The anesthesiologist filed a motion to dismiss the suit for failure to timely serve an expert report as required by section 74.351(a) of the Texas Civil Practice and Remedies Code. At the hearing on the motion to dismiss, the anesthesiologist specifically argued that he was not a “party” to husband's suit until he was served with process, so any transmittal of the plaintiff’s expert’s report to him before the date on which he was served could not satisfy section 74.351(a).
The 62nd Judicial District Court, Lamar County, denied the anesthesiologist's motion to dismiss. The Court of Appeals for the Sixth District of Texas affirmed. The court of appeals held that the anesthesiologist became a party to the husband’s lawsuit when he was named as a defendant in the petition filed with the district clerk; and service of the plaintiff’s expert’s report via certified mail, the return receipt of which was signed by an individual allegedly unauthorized to accept service on the anesthesiologist's behalf, was not fatally defective.
The Supreme Court of Texas affirmed the judgment of the court of appeals. The court held that a claimant asserting a health care liability claim (HCLC) complies with section 74.351(a)'s mandate to serve an expert report on a “party” by serving the report on a defendant who has not yet been served with process. The court also held that “service” of an expert report on such a defendant need not comport with the service requirements in Rule 106 of the Texas Rules of Civil Procedure that apply specifically to service of citation.

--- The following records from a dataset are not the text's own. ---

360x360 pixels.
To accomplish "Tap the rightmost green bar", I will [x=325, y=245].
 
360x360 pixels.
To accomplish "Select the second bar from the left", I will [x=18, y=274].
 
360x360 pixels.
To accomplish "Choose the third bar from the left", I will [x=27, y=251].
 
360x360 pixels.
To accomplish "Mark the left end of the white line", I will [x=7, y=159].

“In a health care liability claim, a claimant shall, not later than the 120th day after the date the original petition was filed, serve on each party or the party's attorney one or more expert reports....” Tex. Civ. Prac. & Rem. Code § 74.351(a). The court held that in the context of the TMLA, the term “party” means one named in a lawsuit. One can be a “party” to a legal proceeding even though, not having been served with process, one has no duty to participate in, and may not be bound by, the proceedings. Therefore, service of the expert report on the anesthesiologist before he was served with process satisfied the TMLA's expert-report requirement.

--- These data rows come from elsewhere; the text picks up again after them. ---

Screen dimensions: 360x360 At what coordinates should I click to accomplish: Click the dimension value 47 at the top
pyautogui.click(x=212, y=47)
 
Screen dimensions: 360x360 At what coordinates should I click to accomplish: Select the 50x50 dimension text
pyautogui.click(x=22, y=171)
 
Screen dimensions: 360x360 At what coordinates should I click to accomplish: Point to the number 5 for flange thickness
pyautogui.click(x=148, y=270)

In so holding, the court notably distinguished Mapco, Inc. v. Carter, 817 S.W.2d 686 (Tex.1991), which defined the term “party” with regard to personal jurisdiction. The court reasoned that the concept of personal jurisdiction is distinct from the concept of party status. Rendering judgment against a party who has not yet been served with process, accepted or waived service, or otherwise appeared raises due process concerns that are not implicated when serving a defendant with an expert report. Moreover, the court noted that its interpretation of “party” does not prejudice the defendant; rather, it gives the defendant advance notice of the pending lawsuit and the alleged conduct at issue.
The court also held that a claimant need not comply with the service-of-citation requirements under Texas Rule of Civil Procedure 106 in order to “serve” an expert report on a defendant who has not yet been served with process. The court reasoned that Rule 106 by its terms applies solely to service of citation.
See: Zanchi v. Lane, 2013 WL 4609113 (Tex. August 30, 2013) (not designated for publication).